MKL

The Intel Math Kernel Library (MKL) is a library of optimized and threaded math routines such as BLAS, LAPACK, sparse solvers, fast fourier transforms, vector math, and more for all the latest Intel architectures. This page will show you how to use MKL on terra, with examples to demonstrate its common use.

Environment

Before using the MKL library, you need to load the MKL module file:

module load imkl/2017.1.132-iompi-2017A

This command loads the default MKL library and all the modules that imkl depends on or is associated with, including icc, ifort, and impi. It sets the $MKLROOT environment variable that will be used in our examples.
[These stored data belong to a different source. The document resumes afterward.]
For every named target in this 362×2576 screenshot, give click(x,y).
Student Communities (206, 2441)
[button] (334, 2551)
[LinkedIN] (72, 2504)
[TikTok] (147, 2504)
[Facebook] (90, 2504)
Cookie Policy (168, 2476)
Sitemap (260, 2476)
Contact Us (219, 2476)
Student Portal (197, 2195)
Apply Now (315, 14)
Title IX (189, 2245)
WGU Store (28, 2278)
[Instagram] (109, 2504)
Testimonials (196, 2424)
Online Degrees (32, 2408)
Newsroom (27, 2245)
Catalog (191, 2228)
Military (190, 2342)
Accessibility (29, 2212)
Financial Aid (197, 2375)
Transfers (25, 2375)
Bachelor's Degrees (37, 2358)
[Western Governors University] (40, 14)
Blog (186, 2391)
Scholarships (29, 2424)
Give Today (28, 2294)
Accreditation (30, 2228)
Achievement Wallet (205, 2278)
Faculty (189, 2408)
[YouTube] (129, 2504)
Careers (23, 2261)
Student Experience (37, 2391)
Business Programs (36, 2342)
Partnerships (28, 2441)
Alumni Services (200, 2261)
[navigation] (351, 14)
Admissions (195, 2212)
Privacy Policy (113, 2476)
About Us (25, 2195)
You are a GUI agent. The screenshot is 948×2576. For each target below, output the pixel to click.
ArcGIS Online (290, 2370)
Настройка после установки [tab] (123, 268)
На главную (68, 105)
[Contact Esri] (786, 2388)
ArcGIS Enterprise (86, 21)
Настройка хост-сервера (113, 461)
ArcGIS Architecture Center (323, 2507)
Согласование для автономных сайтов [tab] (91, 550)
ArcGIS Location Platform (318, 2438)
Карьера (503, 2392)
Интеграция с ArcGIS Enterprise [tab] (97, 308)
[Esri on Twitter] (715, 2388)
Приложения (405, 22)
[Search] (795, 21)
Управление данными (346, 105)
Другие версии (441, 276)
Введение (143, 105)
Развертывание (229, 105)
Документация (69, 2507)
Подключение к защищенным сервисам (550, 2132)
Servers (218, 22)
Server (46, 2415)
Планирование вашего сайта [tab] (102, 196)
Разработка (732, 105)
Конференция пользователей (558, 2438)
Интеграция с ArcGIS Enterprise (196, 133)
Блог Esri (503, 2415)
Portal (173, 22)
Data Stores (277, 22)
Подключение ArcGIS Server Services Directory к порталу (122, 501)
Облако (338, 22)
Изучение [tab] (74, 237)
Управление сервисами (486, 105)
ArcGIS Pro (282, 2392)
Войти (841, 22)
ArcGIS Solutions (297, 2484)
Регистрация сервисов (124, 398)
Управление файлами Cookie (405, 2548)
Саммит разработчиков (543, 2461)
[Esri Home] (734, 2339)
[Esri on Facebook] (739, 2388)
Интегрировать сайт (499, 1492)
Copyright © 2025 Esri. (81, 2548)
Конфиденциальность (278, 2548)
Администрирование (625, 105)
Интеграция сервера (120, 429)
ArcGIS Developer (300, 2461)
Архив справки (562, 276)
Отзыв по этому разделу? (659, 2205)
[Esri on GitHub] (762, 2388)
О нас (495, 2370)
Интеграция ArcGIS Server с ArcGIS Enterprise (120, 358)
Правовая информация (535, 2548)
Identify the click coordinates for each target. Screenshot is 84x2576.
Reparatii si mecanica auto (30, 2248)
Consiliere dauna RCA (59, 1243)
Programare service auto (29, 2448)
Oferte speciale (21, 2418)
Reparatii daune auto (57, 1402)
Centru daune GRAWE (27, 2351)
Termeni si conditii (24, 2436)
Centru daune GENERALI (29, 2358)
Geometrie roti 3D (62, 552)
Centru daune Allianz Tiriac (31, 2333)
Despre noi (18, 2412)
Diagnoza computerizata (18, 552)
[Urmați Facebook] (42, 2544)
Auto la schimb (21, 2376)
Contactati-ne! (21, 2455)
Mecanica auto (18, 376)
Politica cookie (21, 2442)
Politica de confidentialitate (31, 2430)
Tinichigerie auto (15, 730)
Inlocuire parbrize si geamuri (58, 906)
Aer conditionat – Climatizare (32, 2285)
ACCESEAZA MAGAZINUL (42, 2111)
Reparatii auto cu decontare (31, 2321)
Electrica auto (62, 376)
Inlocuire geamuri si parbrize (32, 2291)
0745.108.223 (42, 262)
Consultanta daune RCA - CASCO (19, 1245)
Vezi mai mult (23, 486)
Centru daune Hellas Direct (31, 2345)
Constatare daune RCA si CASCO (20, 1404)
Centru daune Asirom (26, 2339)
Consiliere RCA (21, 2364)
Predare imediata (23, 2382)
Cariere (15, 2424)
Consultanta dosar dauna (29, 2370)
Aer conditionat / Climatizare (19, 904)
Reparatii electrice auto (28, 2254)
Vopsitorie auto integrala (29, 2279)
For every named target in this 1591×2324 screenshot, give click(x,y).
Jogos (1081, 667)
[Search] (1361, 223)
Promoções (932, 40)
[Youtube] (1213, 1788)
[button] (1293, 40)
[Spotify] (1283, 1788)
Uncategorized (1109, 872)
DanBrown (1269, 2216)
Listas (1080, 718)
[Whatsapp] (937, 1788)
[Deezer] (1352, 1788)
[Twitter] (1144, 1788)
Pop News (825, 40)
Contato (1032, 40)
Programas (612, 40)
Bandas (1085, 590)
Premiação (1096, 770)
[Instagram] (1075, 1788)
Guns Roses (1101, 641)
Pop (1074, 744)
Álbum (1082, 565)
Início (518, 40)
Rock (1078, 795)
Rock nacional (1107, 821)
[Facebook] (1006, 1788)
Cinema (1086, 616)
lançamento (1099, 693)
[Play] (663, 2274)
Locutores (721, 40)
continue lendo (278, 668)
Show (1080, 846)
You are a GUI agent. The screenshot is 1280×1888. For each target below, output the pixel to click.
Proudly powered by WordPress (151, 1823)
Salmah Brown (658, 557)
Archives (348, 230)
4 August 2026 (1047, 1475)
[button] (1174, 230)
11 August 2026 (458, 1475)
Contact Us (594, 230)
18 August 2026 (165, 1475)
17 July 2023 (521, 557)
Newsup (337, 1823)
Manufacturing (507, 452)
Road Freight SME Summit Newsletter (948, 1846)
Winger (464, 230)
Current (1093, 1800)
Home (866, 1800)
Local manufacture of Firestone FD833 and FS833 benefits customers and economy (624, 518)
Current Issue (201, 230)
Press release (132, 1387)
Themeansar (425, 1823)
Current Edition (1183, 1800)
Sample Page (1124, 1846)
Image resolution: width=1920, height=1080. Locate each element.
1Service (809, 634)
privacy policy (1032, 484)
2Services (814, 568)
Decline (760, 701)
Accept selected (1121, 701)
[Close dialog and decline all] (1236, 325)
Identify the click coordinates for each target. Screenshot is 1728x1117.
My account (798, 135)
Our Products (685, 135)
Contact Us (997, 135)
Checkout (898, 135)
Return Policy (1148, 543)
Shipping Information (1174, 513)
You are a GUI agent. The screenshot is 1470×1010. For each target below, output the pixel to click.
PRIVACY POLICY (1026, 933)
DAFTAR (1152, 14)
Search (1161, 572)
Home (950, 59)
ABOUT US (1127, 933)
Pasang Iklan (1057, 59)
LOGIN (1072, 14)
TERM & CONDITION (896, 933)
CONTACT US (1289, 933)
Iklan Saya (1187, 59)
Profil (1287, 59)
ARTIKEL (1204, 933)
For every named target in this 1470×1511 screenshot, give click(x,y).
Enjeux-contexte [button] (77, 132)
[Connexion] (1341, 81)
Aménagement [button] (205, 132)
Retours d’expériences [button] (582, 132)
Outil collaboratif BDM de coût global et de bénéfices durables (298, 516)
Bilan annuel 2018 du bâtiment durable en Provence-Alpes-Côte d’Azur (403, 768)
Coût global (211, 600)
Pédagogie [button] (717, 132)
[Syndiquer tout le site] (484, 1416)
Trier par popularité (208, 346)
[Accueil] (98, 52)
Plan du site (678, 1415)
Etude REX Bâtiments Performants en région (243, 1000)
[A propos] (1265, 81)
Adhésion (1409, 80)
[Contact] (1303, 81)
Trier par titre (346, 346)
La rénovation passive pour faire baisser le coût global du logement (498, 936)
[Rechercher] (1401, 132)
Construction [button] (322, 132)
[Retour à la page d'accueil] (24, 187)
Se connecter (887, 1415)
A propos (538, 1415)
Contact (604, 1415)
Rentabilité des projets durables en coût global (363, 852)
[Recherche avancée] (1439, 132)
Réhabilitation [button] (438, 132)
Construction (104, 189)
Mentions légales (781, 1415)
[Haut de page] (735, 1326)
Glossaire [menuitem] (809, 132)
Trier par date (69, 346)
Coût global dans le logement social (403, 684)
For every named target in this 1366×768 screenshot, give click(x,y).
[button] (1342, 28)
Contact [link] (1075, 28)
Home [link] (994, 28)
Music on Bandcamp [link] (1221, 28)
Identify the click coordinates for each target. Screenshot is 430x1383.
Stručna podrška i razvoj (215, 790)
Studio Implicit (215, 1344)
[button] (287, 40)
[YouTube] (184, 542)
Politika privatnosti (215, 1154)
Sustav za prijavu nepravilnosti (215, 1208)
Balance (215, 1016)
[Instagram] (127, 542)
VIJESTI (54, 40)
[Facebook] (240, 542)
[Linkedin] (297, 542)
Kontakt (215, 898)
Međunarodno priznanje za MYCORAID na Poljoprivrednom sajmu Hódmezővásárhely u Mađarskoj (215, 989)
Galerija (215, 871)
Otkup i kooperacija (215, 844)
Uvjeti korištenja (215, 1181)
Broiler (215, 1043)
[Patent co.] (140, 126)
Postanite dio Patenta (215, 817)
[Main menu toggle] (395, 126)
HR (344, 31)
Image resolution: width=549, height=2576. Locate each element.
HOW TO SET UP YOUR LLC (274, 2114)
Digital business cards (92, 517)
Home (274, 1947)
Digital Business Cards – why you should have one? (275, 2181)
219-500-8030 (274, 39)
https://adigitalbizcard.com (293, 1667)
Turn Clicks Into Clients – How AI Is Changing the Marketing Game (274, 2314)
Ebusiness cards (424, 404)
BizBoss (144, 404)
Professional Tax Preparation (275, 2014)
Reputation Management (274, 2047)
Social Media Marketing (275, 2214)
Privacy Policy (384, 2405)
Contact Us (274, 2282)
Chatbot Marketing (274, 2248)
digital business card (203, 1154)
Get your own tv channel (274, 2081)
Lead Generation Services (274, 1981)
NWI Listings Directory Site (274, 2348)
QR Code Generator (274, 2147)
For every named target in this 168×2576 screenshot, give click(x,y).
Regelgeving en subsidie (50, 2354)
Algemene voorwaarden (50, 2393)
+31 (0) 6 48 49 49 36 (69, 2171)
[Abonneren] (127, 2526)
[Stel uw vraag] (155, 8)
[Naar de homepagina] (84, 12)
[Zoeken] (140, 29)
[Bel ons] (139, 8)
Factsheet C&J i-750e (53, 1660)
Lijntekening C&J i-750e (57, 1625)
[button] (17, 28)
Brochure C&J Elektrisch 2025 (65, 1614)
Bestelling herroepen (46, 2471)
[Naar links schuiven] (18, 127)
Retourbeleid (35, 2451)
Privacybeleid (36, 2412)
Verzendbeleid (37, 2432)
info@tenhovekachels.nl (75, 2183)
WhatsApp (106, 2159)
The Intel MKL library can be used by various compilers, including the Intel compilers, the GNU compilers, and the PGI compilers. However, the options required by each brand of compilers are different. Our discussion below is based on the Intel compilers.

How To Link

Linking to the MKL library can be much involved if all possible usage senarios are considered. In this user guide, we focus only on dynamic linking using the -mkl compiler option, with consideration of the commonly used BLAS95/LAPACK95 static libraries.

General forms of linking to the MKL library using the -mkl flag, with options of linking to the MKL BLAS95/LAPACK95 Fortran libraries, are as follows:

ifort myprog.f   -mkl[=lib] [options] [-lmkl_blas95_lp64] [-lmkl_lapack95_lp64] ...
icc   myprog.c   -mkl[=lib] [options] ...
icpc  myprog.cpp -mkl[=lib] [options] ...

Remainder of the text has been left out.